--- begin SUPPLIED MATERIAL ---
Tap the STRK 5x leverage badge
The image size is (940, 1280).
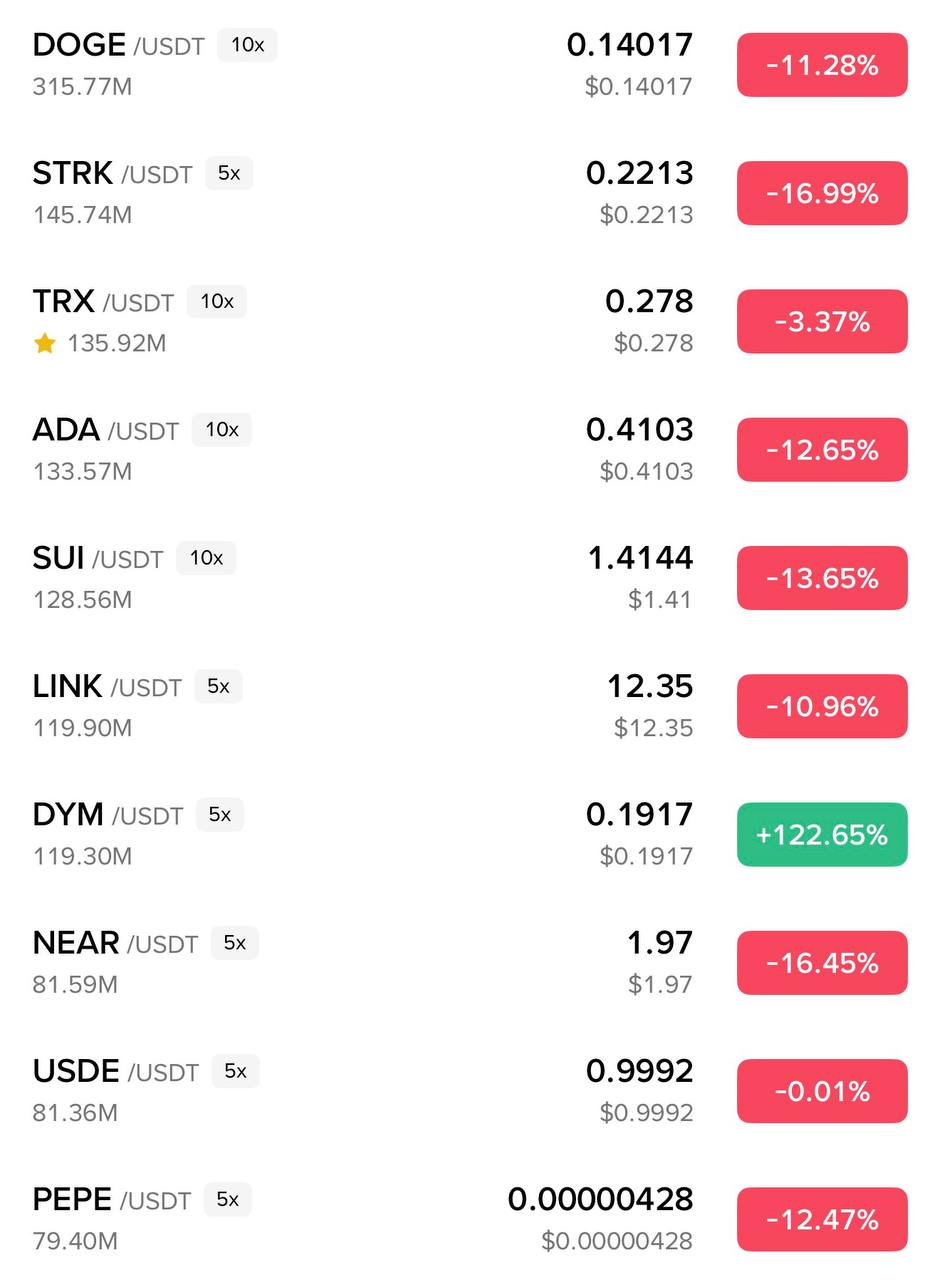click(x=229, y=173)
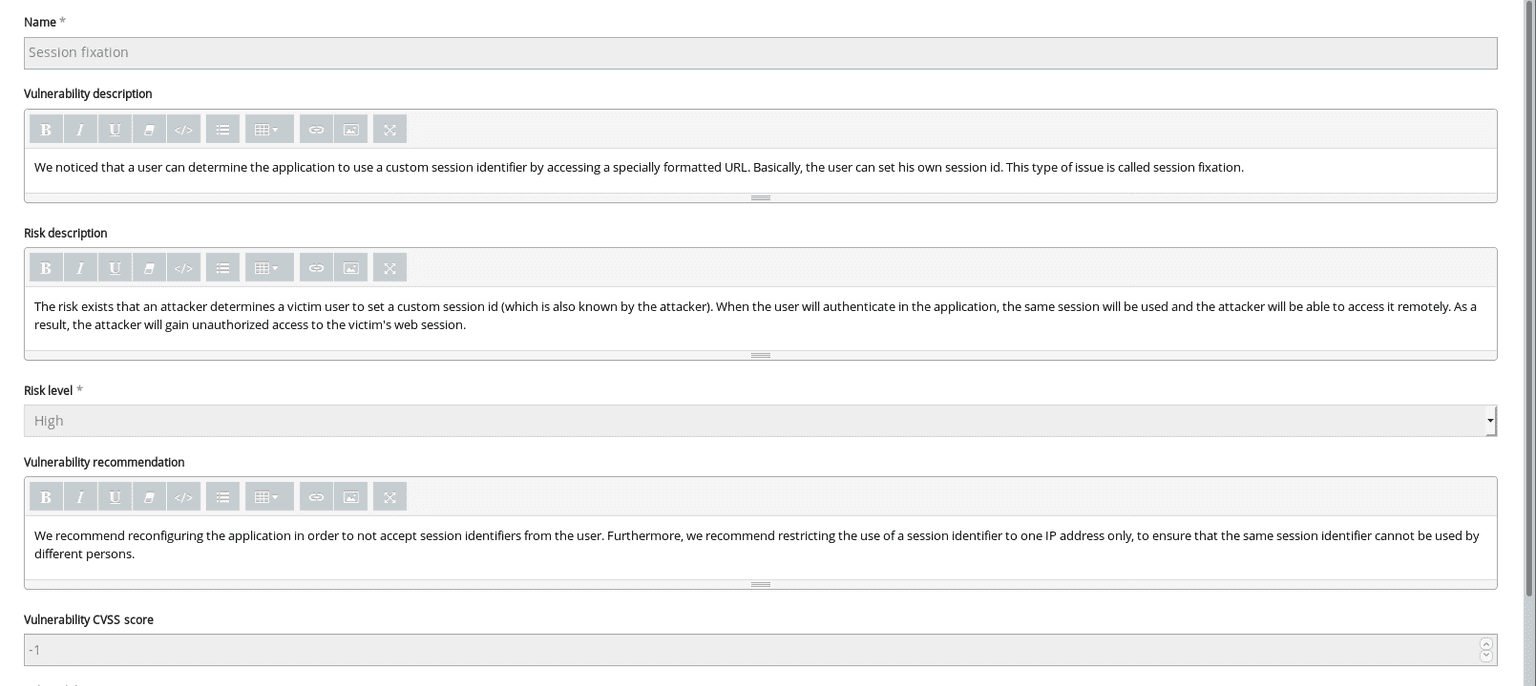
Task: Toggle fullscreen mode for Risk description editor
Action: pyautogui.click(x=389, y=267)
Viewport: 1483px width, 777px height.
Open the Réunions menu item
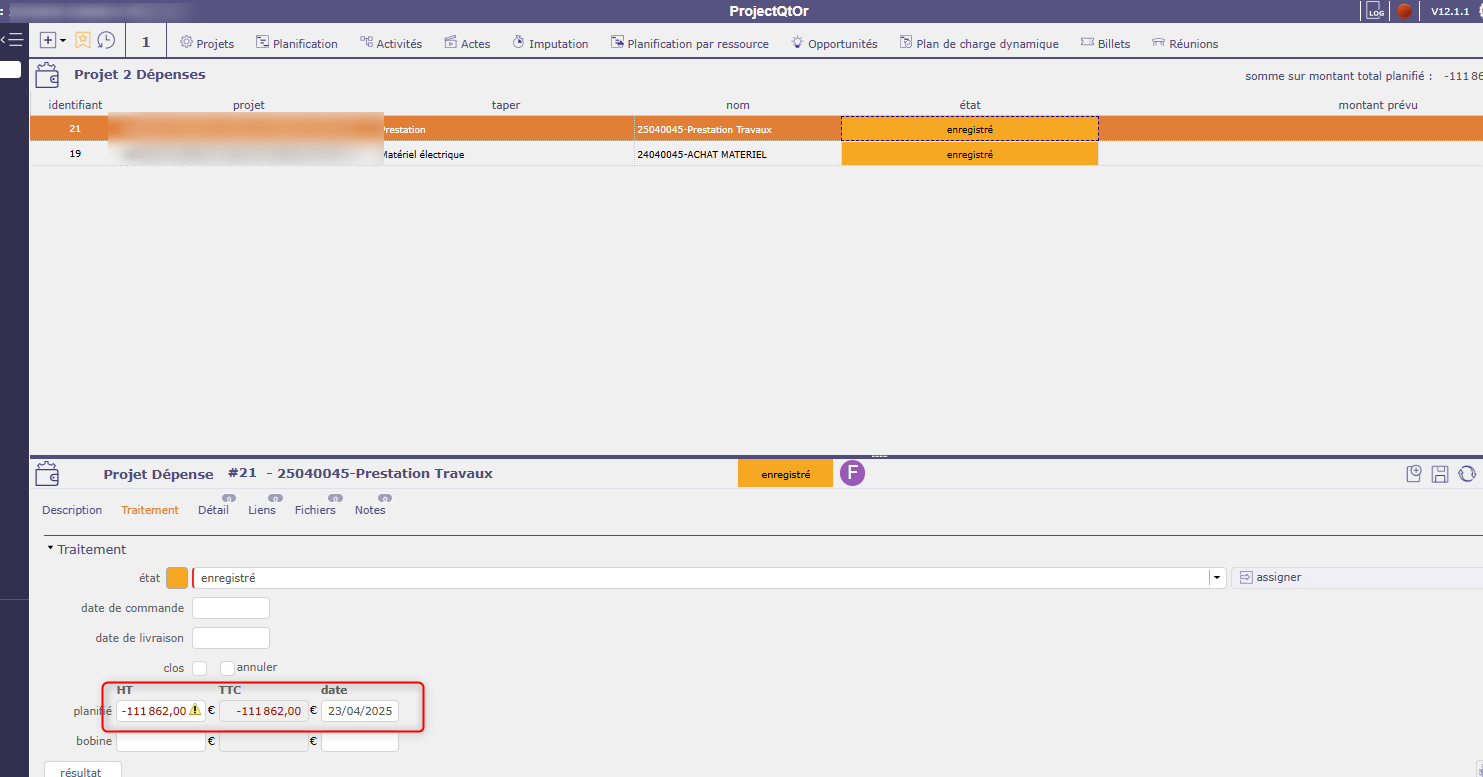1185,43
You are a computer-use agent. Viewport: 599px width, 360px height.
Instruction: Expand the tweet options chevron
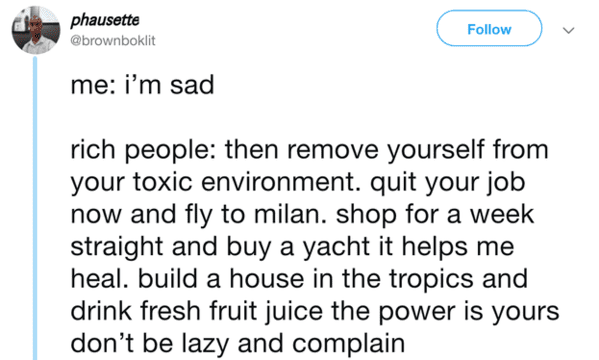[x=569, y=30]
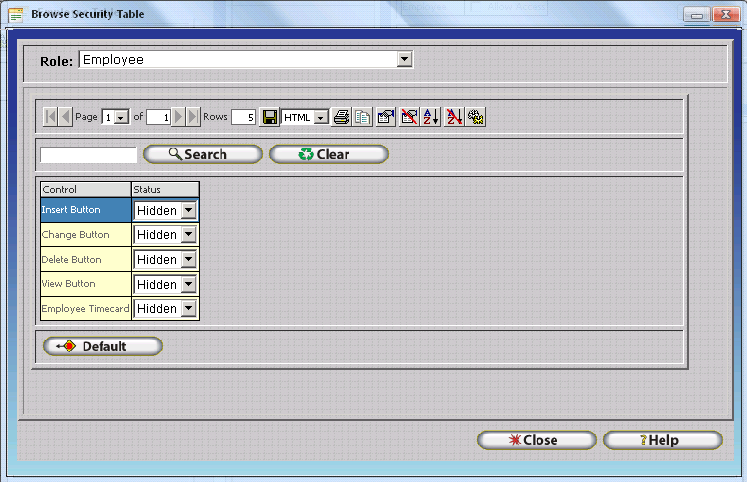
Task: Go to the first page of results
Action: click(x=50, y=117)
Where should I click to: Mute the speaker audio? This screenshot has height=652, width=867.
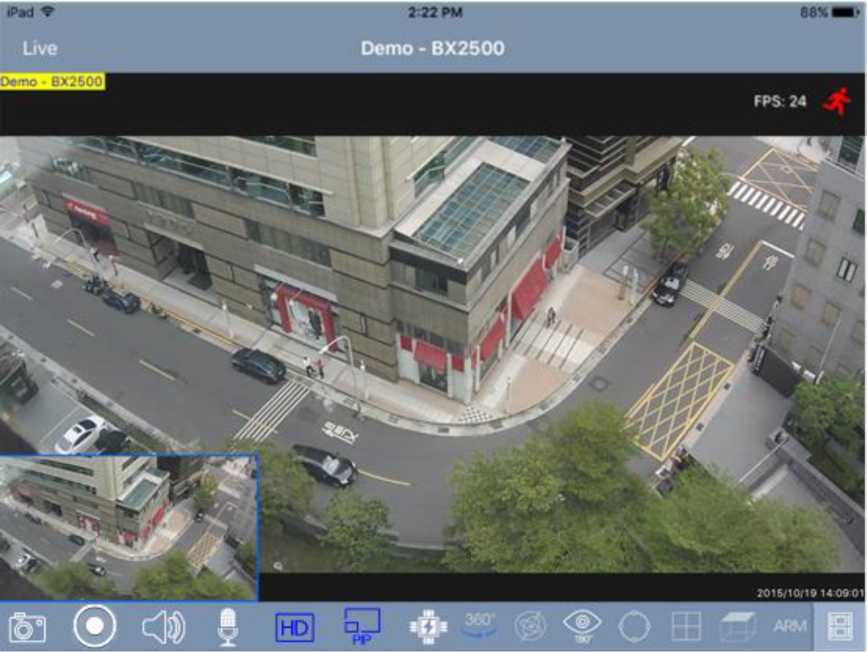pos(163,627)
--- end SUPPLIED MATERIAL ---
§ **THE TASK**
Output the records from the line containing "Viewport: 1483px width, 777px height." through the end of the records as a Markdown table with the columns Row and Record Text, omitting blank lines and leaving out the pictures.

§ **THE REPLY**
| Row | Record Text |
|---|---|
| 1 | Viewport: 1483px width, 777px height. |
| 2 | Open the Réunions menu item |
| 3 | 1185,43 |
| 4 | You are a computer-use agent. Viewport: 599px width, 360px height. |
| 5 | Instruction: Expand the tweet options chevron |
| 6 | [x=569, y=30] |
| 7 | Task: Go to the first page of results |
| 8 | Action: click(x=50, y=117) |
| 9 | Where should I click to: Mute the speaker audio? This screenshot has height=652, width=867. |
| 10 | pos(163,627) |